Now we know a bit more about the terms on which Northern Rock can access the financial resources of the Bank of England. In a statement dated September 14, Northern Rock says:
"...Northern Rock has agreed with the Bank of England that it can raise such amounts of liquidity as may be necessary by either borrowing on a secured basis from the Bank of England or entering into repurchase facilities with the Bank of England. Such repurchase facilities would include securities that have prime residential mortgage assets as underlying collateral. The collateral that can be used under this "Repo" facility is similar in nature to the collateral currently utilised by many Eurozone banks with the ECB."As I suspected, Northern Rock was unable to access the Bank of England's Standing (collateralised) lending facility or participate in normal liquidity enhancing Repo operations, because these require collateral of a kind Northern Rock was unwilling or unable to offer - sterling and euro-denominated instruments issued by UK and other European Economic Area central governments, central banks and major international institutions rated at least Aa3 and, exceptionally, US Treasury bonds. Instead they are allowed to offer as collateral asset-backed securities, specifically, prime residential mortgage backed securities. Anne Sibert and I have recommended extending the menu of assets eligible for discounting at the Bank's Standing lending facility and for normal repo operations (see (1), and (2)) and it is good to see that a small step has been taken on the road to the Bank of England functioning as Market Maker of Last Resort. Unfortunately, the widening of the set of eligible collateral is so far only for exceptional and one-off bail outs like the Northern Rock credit line. It is, however, scandalous that so little is known about this facility. It is tax payers' money that is put at risk. It is also essential that the level playing field among competitors in the financial markets be distorted as little as possible. The following information should therefore be put in the public domain:
- The terms and conditions of the credit facility, including the interest rate charged on any use of the credit line, the fee charged for making the credit line available, the amount of the credit line, the period for which it will be available and any other relevant characteristics.
- The exact nature of the collateral that can be offered, its valuation and the haircuts imposed.
- Equivalent information as regards any repurchase agreements with the Bank of England.

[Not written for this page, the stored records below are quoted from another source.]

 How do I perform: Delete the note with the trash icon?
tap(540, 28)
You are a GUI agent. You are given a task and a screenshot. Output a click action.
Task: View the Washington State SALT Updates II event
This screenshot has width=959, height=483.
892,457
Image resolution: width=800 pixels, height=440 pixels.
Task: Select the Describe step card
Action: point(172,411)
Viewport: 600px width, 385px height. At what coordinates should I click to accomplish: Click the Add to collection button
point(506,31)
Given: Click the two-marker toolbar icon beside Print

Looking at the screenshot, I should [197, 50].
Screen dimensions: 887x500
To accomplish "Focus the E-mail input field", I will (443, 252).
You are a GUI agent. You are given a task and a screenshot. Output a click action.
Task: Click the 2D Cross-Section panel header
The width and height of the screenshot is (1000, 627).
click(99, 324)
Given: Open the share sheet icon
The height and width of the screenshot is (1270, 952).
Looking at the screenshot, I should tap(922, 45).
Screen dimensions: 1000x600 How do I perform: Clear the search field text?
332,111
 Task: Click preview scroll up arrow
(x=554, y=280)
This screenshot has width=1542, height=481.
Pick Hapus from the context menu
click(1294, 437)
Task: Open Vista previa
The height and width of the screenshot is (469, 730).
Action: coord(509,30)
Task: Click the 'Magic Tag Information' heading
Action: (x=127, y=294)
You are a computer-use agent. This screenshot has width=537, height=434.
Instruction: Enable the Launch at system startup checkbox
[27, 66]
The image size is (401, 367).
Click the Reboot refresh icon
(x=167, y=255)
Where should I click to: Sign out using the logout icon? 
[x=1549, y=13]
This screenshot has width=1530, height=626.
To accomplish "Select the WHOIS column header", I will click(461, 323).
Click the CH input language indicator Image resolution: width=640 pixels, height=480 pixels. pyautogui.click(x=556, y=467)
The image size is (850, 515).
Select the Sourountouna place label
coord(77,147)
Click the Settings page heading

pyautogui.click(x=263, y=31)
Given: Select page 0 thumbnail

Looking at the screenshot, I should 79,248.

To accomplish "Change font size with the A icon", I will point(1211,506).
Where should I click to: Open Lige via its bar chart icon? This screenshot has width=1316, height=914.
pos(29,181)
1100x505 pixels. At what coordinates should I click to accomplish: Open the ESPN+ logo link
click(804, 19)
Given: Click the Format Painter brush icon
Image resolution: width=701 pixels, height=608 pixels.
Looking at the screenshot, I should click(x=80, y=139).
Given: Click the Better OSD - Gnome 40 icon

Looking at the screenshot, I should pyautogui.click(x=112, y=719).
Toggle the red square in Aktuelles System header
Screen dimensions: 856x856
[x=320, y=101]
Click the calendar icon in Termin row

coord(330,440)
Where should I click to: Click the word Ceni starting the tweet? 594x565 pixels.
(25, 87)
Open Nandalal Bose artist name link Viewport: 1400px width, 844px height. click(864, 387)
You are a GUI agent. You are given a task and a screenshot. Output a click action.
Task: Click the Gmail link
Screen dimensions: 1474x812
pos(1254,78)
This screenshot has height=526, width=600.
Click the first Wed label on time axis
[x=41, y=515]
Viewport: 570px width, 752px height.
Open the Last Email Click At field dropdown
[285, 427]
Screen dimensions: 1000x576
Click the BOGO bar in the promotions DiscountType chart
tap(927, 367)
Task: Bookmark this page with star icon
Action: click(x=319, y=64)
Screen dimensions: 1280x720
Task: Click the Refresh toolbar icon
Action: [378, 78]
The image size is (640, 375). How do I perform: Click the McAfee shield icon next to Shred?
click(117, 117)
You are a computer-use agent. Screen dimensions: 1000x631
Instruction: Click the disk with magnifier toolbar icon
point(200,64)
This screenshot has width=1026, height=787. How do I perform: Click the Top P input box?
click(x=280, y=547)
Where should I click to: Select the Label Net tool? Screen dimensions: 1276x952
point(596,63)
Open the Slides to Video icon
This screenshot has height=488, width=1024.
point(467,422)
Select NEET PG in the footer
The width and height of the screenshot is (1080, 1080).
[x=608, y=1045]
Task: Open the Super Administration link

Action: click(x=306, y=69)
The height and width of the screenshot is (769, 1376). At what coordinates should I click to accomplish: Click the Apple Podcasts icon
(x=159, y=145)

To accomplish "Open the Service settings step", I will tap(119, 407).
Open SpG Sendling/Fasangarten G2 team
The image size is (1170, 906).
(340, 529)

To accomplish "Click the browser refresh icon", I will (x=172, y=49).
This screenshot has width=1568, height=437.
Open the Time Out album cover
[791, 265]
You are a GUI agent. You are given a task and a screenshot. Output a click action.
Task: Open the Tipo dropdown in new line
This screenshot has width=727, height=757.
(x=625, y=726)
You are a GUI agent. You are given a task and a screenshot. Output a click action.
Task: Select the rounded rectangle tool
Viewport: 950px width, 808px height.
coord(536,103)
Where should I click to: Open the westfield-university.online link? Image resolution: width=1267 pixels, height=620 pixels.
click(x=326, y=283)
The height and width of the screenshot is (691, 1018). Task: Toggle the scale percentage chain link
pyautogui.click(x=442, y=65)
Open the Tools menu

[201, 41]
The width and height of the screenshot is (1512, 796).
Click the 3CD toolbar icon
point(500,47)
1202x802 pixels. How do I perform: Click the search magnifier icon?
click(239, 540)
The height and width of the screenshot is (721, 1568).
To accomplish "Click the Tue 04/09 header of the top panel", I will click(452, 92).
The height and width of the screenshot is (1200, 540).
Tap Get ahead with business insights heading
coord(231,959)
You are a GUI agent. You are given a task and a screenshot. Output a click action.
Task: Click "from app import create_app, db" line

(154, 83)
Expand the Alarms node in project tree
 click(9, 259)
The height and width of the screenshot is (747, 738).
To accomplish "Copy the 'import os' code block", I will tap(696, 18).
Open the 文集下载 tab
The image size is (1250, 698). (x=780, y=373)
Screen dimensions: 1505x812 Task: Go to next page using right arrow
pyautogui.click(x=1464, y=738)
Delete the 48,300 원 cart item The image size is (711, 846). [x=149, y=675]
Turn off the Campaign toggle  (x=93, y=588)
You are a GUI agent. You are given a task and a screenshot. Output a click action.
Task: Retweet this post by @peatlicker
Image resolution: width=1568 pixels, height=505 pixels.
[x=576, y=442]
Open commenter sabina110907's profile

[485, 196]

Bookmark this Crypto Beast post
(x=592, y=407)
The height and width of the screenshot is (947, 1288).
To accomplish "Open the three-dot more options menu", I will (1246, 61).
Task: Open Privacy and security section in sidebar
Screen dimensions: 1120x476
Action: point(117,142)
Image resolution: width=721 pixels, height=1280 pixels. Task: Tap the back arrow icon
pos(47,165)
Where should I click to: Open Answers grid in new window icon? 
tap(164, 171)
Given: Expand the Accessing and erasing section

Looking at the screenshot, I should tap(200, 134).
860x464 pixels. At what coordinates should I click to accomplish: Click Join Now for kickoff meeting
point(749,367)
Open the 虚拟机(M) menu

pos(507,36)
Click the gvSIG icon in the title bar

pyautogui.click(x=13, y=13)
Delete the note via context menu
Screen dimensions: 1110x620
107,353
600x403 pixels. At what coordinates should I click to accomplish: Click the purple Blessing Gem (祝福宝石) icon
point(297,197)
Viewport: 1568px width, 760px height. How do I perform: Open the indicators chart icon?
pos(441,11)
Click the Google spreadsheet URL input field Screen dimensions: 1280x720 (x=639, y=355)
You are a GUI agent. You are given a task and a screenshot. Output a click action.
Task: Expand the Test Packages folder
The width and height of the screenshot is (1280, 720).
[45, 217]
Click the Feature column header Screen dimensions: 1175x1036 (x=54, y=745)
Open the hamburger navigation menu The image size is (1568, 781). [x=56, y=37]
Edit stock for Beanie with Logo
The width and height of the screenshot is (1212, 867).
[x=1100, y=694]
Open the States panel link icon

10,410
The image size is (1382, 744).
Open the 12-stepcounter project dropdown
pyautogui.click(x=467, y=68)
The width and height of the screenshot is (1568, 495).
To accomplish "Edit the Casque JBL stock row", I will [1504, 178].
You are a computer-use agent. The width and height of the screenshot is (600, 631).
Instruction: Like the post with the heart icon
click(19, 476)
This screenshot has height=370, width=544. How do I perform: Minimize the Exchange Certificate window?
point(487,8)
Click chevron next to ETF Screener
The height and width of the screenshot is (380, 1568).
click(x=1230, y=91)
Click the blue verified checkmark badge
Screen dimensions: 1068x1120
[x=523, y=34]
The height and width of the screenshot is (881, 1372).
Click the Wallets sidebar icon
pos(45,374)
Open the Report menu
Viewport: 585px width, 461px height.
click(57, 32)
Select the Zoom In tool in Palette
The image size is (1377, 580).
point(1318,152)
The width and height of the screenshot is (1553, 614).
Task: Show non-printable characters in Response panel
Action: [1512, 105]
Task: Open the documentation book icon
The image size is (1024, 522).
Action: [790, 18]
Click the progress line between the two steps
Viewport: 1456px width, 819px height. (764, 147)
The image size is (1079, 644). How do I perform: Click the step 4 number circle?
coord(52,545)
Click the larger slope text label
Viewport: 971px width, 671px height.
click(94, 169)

Keeping this information confidential and secret destroys the accountability of the Bank, the FSA and the Treasury for the public resources put at risk. It is a distortion of the competitive level playing field of our financial institutions. It is also completely unnecessary for the effective implementation of the bail out. The same unnecessary secrecy surrounds borrowing at the Standing collateralised lending facility of the Bank of England, the choice of target reserves at the Bank of England by individual banks, and the use of these reserve facilities. Information on the use by individual, named institutions of any of these resources/facilities, and on the terms attached to this use, should be in the public domain. The current lack of transparency is both economically and politically damaging.